Provided text -

____________________

This book invites the reader into the rich inner journey of a woman whose
husband died of a heart attack and left her, bereft and alone, in a brand new
town.
Unlike many who suffer sudden, unimaginable loss, Kreilkamp, 60, did not fall
into depression. She describes, in detail, her “year of conscious grieving”
during which she formally attended to new widowhood as a precious and
short-lived mine of information and inner expansion. Interweaving the many
dimensions—visible and invisible, literal and spiritual—to which she was privy
during the initial stages of her mourning process, she shares both poignant
remembrances and the shocking transformations that moved her and moved through
her like squalls.
This Vast Being plunges the reader into the dynamics of a difficult marriage
that gradually evolved into a union of equals and opened both their hearts. And
it reveals the complex inner reality of Jeffrey Joel, a mostly submerged
Renaissance Man who, post-death, presented unusual phenomena to demonstrate his
existence in a realm that she sensed only a hair-breath from ours; who continued
to impart his wisdom after he died and, to her surprise and delight, who invited
her into a deeper intimacy than he could afford while embodied.

____________________

Stored rows -

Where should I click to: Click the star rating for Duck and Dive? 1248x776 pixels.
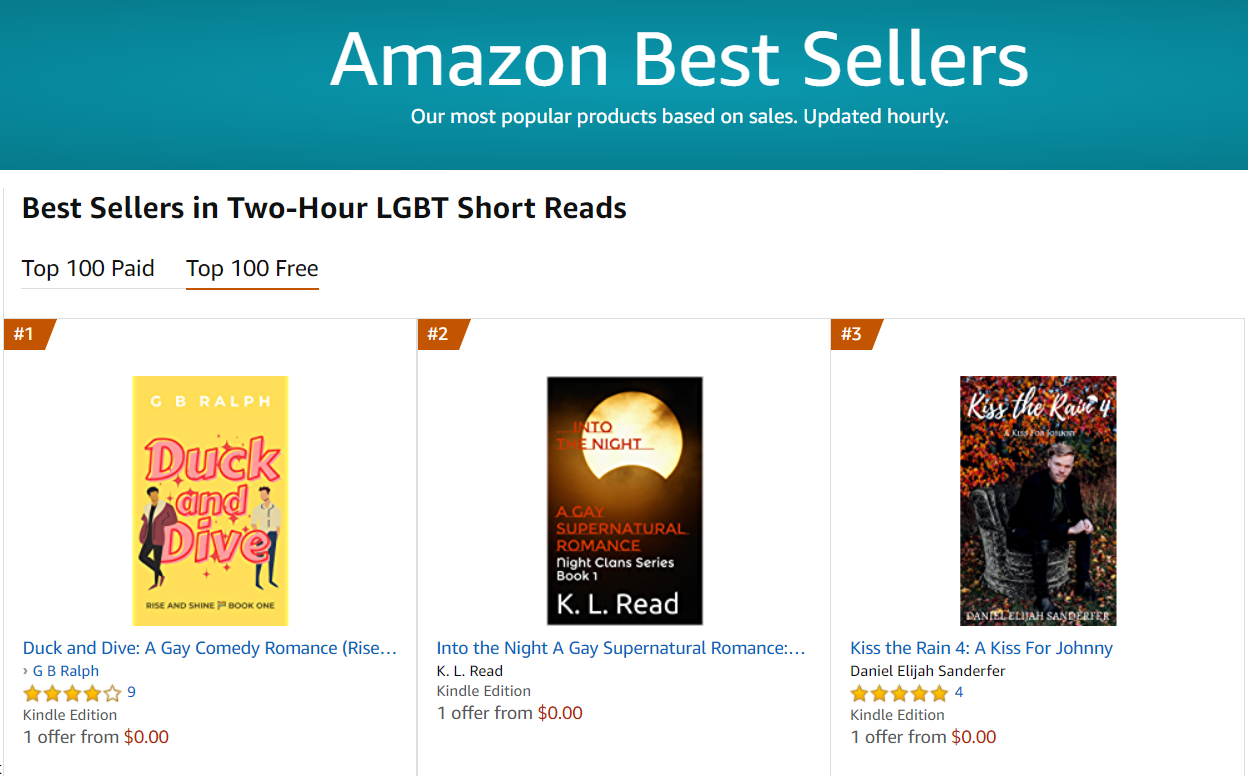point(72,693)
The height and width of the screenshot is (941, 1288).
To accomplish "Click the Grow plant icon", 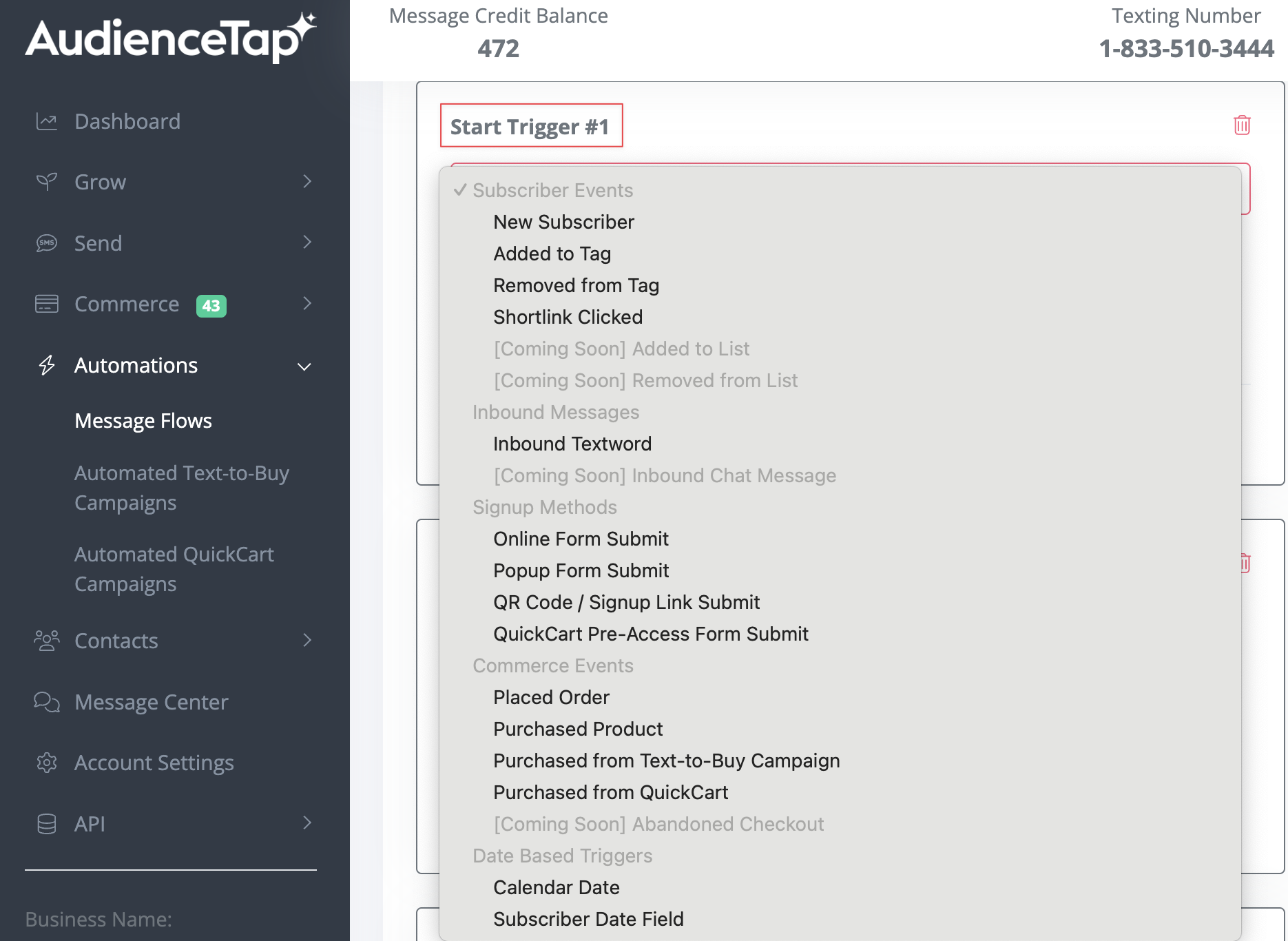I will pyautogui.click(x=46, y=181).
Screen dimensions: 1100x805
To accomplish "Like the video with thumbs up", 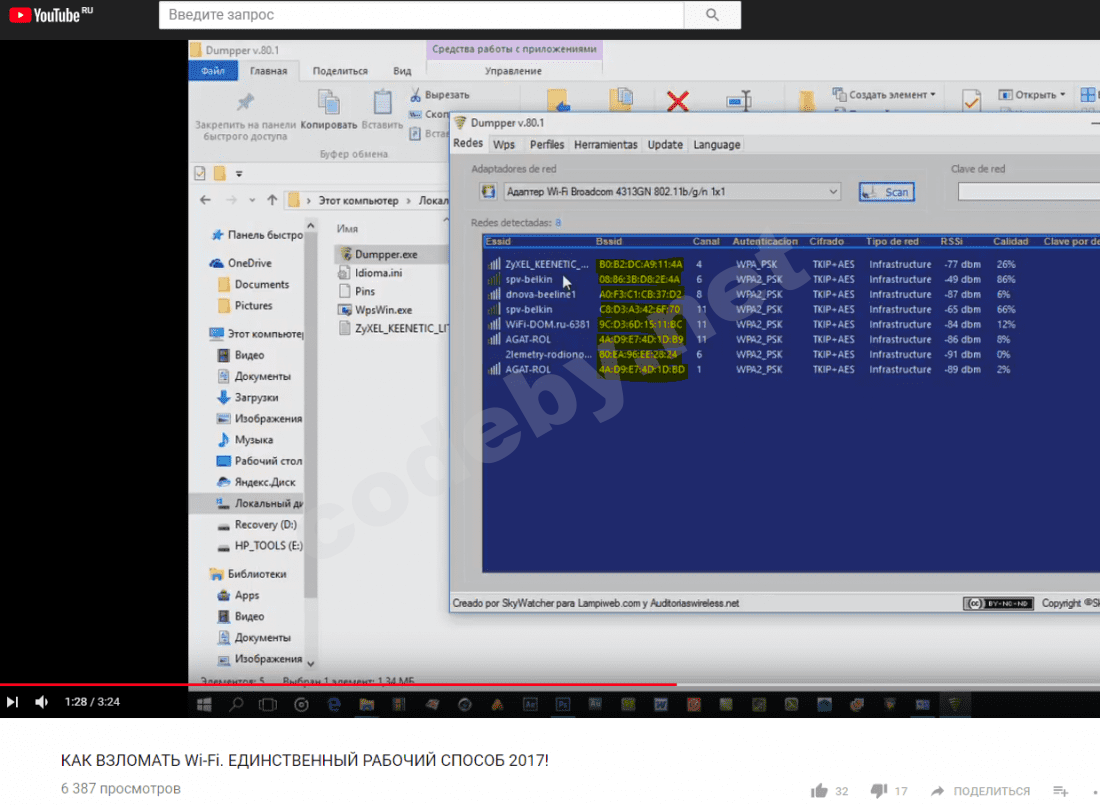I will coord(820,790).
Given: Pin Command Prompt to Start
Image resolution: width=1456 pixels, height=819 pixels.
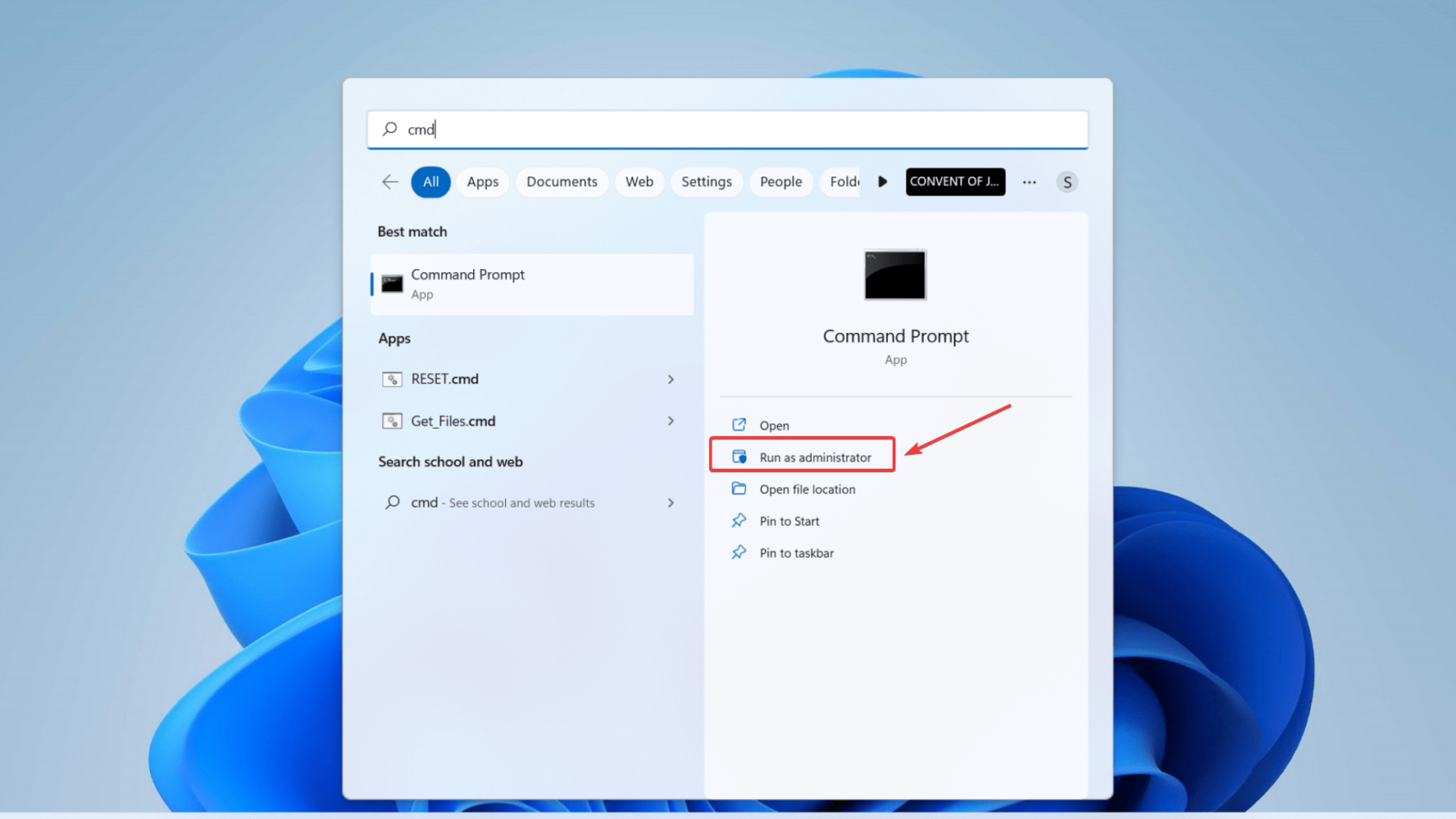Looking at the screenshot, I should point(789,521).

____________________

What this exercise asks -
[a] In the book description, what phrase does Kreilkamp use for the year she describes in detail?
[b] In the book description, substitute "storms" for "squalls" in the passage starting with "during which she" and going on through "her like squalls.".
[c] Resume the book description from where it stops.

Final answers -
[a] Her "year of conscious grieving."

[b]
during which she formally attended to new widowhood as a precious and
short-lived mine of information and inner expansion. Interweaving the many
dimensions—visible and invisible, literal and spiritual—to which she was privy
during the initial stages of her mourning process, she shares both poignant
remembrances and the shocking transformations that moved her and moved through
her like storms.

[c]
Finally, This Vast Being invites the reader into certain interior spaces of
which most of us are not normally aware, and to explore them. As we open to this
vast being inside us, we access an expansive awareness that transforms what
appears as irreplaceable loss into a magnificent cache of hidden significance.
In so doing, this book creates a down-to-earth and unusually inclusive template
for human healing.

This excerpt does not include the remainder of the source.